Ein Kollege machte ein Überlebenstraining bei irgendeinem Institut und schwärmte tagelang von diesem "spirituellen" Erlebnis. Ich frage meinen Gemeindepfarrer, den ich sehr mag, und der erzählt mir, hier gäbe es viel modischen Humbug. Wir sollten bei unserem vertrauten Wort "Frömmigkeit" bleiben.

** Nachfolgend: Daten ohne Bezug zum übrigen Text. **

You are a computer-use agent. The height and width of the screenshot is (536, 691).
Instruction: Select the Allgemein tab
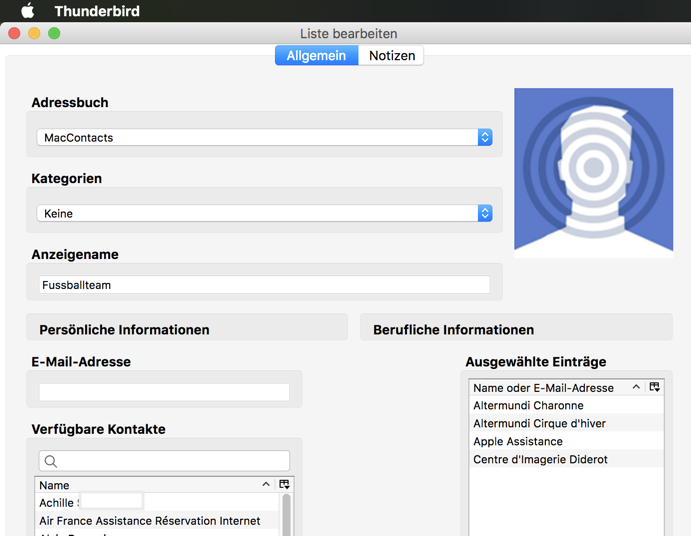click(x=316, y=56)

Jetzt kenne ich mich gar nicht mehr aus. Das Wort scheint eine große Faszination auszuüben, auch auf mich, aber kein Mensch scheint zu wissen, worum es geht. Bitte bringen Sie doch etwas Licht in dieses Wirrwarr und erklären Sie mir, einem schlichten evangelischen Christen, was Sinn oder auch Unsinn dieses Wortes ist.

Herr F.

Es ist tatsächlich verwirrend, weil das Wort für ganz unterschiedliche Erfahrungen verwendet wird. Nicht umsonst sprechen manche Beobachter von einer "Patchworkspiritualität", einem bunten Fleckenteppich mit vielen Formen und Farben.

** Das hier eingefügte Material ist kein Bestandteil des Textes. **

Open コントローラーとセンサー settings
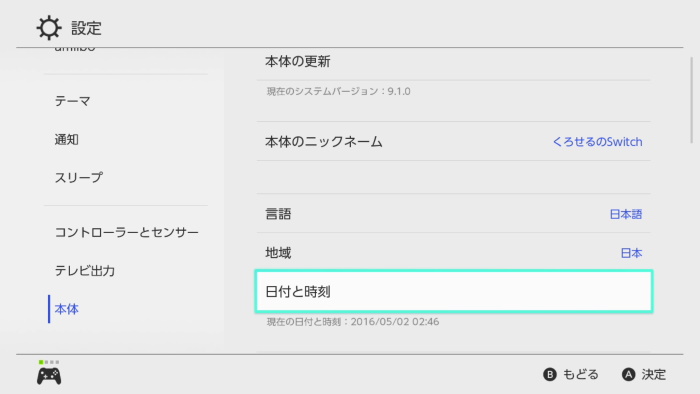The width and height of the screenshot is (700, 394). [127, 232]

Was bedeutet das Wort Spiritualität

Versuch einer Entwirrung: Das Wort Spiritualität ist noch nicht alt. Es taucht im 18. Jahrhundert in Frankreich auf. Bekannt wird es aber vor allem in den 60er-Jahren des letzten Jahrhunderts durch das Zweite Vatikanische Konzil und, auf evangelischer Seite, durch den Weltkirchenrat. Beide sprechen von "Spiritualität" und meinen die Mitte christlichen Lebens, die Stelle, an der Glaube, Frömmigkeit und Lebensgestaltung zusammenkommen.

Für viele Menschen wird die Ökumenische Gemeinschaft von Taizé wichtig. Ihr Gründer, Roger Schutz, umschreibt das Wort immer wieder von Neuem. Zum Schluss spricht er ganz schlicht, ganz einfach von "Herzensfrömmigkeit".

Spirituell leben mit Herrnhuter Losungen

Wo und wie können Sie anfangen? Kaufen Sie sich die "Herrnhuter Losungen". Ein schmales Buch, das für jeden Tag zwei Bibelstellen und ein Gebet enthält. Nehmen Sie sich dann täglich und nach Möglichkeit zu einer festen Zeit ein paar Minuten zum Lesen, zum still Werden, zum Beten.

Vielleicht fällt Ihnen darüber hinaus jemand ein, zum Beispiel Ihr Gemeindepfarrer, mit dem Sie ab und zu durchsprechen können, was Sie auf diesem Weg erleben und wie es Ihnen geht.